The paper by Luo et.al (2023) investigates how blockchain technology enhances big data network public opinion risk management systems [5]. Their blockchain-based system for network public opinion risk management incorporates three main components: first a secure blockchain-based data storage system and second a blockchain-based consensus mechanism and lastly a blockchain-based workflow management system. A blockchain consensus system operates to guarantee the accuracy together with reliability of public opinion data records. The system features a blockchain workflow manager which automates the public opinion risk management tasks. The study analyzes its proposed approach through an evaluation of Chinese public opinion risk management project performance. The authors indicate that blockchain technology presents significant potential as an effective solution for big data environments to handle network public opinion risk management functions.

Lade et.al (2023) developed a system for Bitcoin price prediction as well as NFT generation through sentiment analysis [6]. LSTM processing analyzes sentiment data collections which enables the system to classify tweet sentiments. The analysis output serves as an indicator to predict Bitcoin prices while simultaneously creating NFTs. The Twitter sentiment data collection served as the evaluation basis for the system. The system demonstrated capacity to detect sentiment values in the examined tweets accurately. Using the system yielded accurate Bitcoin price predictions.

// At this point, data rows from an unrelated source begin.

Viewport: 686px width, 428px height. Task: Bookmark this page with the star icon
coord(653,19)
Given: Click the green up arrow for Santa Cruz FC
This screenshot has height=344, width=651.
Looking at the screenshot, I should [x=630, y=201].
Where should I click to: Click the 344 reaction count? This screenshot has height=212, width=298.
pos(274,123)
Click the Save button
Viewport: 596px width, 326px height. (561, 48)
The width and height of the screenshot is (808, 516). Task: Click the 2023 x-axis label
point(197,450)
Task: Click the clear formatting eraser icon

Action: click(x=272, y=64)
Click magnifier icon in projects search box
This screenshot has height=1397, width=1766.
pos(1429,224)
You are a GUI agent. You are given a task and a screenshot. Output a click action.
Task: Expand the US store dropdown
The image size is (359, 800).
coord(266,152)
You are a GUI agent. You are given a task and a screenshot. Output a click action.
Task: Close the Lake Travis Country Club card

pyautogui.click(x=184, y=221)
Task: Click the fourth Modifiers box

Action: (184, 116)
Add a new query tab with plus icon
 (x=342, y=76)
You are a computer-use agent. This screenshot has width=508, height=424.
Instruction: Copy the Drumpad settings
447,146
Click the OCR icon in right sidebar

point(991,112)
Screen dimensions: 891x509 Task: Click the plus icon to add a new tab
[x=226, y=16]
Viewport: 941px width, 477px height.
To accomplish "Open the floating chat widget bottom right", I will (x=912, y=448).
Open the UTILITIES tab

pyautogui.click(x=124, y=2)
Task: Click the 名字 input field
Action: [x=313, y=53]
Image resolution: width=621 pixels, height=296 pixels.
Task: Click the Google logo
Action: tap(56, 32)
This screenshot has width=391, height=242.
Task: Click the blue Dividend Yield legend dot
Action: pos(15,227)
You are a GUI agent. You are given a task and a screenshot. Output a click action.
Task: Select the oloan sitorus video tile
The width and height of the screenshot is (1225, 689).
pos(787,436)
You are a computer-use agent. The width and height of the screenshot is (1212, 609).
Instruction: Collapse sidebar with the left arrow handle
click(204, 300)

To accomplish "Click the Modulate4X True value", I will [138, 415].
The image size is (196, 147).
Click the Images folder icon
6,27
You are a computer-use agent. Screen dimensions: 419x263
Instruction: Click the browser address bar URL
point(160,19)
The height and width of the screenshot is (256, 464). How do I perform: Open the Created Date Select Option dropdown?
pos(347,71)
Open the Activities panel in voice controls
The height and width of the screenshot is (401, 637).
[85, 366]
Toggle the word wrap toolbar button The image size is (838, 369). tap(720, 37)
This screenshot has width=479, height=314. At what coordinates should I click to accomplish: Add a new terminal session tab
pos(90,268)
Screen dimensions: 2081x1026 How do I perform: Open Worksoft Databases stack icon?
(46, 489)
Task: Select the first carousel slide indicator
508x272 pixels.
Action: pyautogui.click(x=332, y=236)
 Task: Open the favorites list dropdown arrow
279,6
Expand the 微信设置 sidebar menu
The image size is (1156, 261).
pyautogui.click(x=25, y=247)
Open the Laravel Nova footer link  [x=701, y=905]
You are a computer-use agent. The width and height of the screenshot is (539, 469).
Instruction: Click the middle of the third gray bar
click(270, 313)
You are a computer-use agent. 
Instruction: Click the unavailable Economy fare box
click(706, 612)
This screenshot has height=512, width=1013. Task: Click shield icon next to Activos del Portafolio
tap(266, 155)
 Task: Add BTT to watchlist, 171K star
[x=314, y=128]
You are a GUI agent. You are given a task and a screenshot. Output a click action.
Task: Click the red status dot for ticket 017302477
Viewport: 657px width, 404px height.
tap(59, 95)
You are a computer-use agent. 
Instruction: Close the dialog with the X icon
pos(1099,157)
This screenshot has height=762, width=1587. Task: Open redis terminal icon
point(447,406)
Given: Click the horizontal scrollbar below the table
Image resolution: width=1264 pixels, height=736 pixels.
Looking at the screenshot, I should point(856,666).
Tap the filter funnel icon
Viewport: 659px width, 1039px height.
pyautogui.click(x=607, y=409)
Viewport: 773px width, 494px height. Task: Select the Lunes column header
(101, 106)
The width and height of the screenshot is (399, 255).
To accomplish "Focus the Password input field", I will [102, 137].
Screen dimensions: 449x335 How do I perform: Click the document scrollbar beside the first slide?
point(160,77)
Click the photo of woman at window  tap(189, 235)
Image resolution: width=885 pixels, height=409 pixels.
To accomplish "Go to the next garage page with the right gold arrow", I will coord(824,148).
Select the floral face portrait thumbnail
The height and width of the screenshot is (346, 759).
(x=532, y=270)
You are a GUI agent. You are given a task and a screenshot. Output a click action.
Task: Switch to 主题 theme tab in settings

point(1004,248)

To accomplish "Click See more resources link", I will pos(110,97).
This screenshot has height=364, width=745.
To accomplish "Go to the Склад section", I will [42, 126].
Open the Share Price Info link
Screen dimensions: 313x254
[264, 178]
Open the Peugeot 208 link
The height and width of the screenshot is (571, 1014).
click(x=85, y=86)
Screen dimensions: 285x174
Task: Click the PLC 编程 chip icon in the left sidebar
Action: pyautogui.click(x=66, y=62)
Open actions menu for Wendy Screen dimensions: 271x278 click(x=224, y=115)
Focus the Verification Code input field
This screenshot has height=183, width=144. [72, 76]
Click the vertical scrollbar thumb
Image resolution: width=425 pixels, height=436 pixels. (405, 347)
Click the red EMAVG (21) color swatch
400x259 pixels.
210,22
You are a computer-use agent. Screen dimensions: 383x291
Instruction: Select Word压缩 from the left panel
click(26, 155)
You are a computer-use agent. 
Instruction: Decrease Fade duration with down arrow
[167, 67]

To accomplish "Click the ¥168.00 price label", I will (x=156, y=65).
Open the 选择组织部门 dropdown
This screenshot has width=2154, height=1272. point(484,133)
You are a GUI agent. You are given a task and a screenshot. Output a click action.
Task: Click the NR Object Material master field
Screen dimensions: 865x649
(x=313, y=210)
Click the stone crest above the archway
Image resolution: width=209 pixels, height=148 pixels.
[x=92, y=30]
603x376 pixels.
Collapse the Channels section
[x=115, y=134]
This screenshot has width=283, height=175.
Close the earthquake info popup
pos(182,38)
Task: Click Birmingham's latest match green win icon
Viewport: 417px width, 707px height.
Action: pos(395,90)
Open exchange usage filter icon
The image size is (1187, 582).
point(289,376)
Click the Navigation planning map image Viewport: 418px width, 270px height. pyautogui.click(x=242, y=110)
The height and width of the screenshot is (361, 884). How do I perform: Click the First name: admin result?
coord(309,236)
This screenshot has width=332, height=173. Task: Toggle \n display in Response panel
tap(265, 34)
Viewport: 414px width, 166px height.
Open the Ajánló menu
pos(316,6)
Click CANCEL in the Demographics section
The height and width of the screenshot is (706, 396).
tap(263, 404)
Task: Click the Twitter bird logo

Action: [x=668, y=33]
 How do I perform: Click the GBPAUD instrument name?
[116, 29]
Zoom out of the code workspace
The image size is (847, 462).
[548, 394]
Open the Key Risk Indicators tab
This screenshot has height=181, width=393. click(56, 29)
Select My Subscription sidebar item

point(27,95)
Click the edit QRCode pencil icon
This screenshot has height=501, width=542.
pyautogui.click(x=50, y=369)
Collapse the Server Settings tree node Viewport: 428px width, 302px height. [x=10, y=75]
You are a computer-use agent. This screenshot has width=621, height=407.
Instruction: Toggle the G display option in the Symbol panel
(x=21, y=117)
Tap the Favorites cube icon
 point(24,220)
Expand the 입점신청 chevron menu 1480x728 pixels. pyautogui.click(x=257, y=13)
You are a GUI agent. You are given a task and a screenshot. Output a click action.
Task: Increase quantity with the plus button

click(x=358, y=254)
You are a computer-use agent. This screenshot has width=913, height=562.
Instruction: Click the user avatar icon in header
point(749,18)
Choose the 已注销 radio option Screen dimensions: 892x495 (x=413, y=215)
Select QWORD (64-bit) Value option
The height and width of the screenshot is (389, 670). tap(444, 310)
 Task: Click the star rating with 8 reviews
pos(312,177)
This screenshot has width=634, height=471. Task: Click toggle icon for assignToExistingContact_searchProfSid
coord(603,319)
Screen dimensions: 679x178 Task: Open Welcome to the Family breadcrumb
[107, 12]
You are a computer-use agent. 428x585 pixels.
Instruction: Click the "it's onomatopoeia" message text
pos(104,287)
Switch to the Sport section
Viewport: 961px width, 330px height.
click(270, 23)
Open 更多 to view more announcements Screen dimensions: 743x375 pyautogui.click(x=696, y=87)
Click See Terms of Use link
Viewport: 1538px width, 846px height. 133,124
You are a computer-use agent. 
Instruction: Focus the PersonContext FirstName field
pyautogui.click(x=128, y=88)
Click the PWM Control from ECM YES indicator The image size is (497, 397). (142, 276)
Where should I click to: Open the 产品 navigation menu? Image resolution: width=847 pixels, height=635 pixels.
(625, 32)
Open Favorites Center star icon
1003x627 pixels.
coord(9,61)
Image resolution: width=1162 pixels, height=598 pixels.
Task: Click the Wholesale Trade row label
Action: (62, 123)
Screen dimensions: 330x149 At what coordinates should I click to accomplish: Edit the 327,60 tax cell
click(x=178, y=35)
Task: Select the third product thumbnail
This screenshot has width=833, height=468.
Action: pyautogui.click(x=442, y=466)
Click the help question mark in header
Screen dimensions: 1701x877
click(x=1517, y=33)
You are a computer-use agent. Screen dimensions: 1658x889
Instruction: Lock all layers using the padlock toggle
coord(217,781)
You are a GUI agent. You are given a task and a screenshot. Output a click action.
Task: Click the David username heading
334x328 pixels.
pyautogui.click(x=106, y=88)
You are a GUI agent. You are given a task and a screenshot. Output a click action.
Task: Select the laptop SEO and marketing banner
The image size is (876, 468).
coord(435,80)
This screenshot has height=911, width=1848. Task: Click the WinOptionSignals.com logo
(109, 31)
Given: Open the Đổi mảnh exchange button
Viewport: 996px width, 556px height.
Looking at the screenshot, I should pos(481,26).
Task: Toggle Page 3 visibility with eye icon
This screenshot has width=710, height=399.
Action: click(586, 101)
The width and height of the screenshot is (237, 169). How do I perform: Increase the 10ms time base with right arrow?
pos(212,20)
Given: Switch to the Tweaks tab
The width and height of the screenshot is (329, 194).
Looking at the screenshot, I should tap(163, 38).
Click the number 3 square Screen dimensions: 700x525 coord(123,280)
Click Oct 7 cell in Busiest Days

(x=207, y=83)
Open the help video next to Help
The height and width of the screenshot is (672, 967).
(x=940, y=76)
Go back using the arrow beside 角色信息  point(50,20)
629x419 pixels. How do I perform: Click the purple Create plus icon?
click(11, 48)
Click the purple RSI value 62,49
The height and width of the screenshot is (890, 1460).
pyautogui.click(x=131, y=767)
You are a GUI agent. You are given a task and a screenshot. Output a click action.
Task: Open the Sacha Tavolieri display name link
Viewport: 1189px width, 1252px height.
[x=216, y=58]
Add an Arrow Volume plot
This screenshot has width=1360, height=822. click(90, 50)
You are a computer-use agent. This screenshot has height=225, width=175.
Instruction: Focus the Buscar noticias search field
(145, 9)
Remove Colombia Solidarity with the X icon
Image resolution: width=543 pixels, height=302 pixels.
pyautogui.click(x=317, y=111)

Osman and Husien (2022) [7] compares the performance of different sentiment analysis techniques for classifying Twitter posts. The authors used a dataset of Twitter posts that were labeled as positive, negative, or neutral. They then used four different sentiment analysis techniques to classify the tweets like Lexicon-based sentiment analysis, Naive Bayes sentiment analysis, Support vector machine sentiment analysis, Deep learning sentiment analysis: This technique uses a deep learning model to classify tweets. The authors conclude that deep learning sentiment analysis is the most effective technique for classifying Twitter posts. They also conclude that lexicon-based sentiment analysis is a good alternative for deep learning sentiment analysis, especially when resources are limited.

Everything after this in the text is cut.